COLUMBUS, Ohio (AP) — Ohio’s capital city can keep its ban on sales of flavored tobacco products, after Republican Gov. Mike DeWine vetoed a bill on Thursday that would have put such regulation in the hands of the state instead of local communities.
The measure, passed by the GOP-led Ohio Legislature in December, had said regulating tobacco and alternative nicotine products should be up to the state, not municipalities. It would have prevented communities from voting to restrict things like smoking, e-cigarettes and sales of flavored vaping products.
The provision came before the state Senate just days after the city of Columbus announced it would prohibit sales of flavored tobacco products.

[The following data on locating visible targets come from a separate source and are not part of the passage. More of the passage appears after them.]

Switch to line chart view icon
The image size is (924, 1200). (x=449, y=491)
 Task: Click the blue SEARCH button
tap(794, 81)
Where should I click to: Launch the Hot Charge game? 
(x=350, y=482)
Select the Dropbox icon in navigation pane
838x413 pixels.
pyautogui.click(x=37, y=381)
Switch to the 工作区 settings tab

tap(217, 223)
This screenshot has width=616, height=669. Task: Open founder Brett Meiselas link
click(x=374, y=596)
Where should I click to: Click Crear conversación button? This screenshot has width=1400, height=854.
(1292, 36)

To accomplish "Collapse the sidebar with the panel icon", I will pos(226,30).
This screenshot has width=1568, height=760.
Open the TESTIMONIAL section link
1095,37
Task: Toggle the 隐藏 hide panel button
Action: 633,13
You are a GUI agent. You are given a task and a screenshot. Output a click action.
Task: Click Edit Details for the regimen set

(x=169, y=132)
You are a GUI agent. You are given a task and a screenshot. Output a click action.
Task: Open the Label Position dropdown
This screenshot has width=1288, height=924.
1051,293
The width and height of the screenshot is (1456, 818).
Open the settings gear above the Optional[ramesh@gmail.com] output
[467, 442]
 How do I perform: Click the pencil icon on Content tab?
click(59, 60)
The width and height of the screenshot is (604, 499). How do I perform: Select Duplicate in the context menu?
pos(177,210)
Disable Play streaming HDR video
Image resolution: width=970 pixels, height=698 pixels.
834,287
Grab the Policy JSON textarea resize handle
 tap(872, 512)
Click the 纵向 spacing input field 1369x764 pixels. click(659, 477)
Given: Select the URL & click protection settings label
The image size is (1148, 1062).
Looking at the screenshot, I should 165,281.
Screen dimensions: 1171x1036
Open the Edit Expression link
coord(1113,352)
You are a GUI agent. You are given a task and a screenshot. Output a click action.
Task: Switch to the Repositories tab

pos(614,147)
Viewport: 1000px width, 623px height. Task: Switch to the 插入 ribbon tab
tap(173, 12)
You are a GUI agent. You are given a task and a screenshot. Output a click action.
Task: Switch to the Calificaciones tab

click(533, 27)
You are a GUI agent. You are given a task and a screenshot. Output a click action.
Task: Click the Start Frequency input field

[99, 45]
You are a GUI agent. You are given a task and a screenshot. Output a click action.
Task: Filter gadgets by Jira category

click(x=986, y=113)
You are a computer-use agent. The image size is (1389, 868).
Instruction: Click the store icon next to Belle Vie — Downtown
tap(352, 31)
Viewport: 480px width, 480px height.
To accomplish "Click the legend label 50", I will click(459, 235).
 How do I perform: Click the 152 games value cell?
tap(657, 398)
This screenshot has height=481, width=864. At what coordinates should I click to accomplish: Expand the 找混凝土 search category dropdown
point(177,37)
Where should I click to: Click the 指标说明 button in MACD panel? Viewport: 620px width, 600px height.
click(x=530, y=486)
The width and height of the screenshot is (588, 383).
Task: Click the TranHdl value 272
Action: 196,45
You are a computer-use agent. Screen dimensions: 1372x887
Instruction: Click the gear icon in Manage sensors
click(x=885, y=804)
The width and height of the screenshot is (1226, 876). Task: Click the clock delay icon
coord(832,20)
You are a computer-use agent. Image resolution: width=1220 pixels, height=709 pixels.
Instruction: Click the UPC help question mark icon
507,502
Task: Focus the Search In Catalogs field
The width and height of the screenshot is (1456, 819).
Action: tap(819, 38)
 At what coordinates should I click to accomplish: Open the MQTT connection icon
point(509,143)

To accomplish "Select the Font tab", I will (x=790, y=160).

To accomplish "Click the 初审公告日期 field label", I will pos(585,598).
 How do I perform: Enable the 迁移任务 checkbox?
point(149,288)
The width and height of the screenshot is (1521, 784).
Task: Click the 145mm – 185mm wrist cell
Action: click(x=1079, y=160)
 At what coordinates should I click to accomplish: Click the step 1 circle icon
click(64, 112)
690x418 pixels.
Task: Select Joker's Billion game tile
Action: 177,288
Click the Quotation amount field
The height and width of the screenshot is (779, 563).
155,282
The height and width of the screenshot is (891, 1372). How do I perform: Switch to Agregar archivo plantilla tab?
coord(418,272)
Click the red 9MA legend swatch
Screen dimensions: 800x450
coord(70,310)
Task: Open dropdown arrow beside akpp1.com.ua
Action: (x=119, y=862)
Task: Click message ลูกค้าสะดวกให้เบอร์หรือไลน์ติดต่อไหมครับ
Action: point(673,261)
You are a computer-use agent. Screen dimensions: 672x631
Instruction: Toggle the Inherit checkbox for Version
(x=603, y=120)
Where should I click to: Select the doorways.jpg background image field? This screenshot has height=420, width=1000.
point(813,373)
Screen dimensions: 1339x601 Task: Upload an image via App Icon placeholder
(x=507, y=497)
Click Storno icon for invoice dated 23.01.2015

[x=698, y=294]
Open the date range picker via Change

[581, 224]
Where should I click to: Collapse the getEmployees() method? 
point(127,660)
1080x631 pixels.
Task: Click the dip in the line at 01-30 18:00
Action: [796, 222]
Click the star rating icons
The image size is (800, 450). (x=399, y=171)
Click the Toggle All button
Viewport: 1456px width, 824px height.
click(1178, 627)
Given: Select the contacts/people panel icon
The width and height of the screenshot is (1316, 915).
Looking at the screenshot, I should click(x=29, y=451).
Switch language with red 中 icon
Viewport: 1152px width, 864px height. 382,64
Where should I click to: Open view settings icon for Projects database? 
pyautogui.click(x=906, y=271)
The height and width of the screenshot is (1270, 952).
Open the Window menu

The veto wasn’t a surprise from DeWine, who fought for regulation of tobacco products in his time as a U.S. senator, especially to protect children from becoming addicted to nicotine products.
“We’re dealing now with young people’s lives, and when a local community wants to make a decision … to protect their children, we should applaud those decisions,” he said Thursday.
Advocates from anti-tobacco organizations and the American Cancer Society said the vetoed bill would have given more power to the tobacco industry and harmed Ohioans, especially children susceptible to advertising efforts such as those for flavored tobacco products.
Democrats also called the measure a stripping of home rule, saying it violated Ohio’s Constitution by not allowing local communities to govern themselves.
Republican Senate President Matt Huffman argued tobacco sales are a statewide issue because the restriction of them would affect income of the state as a whole.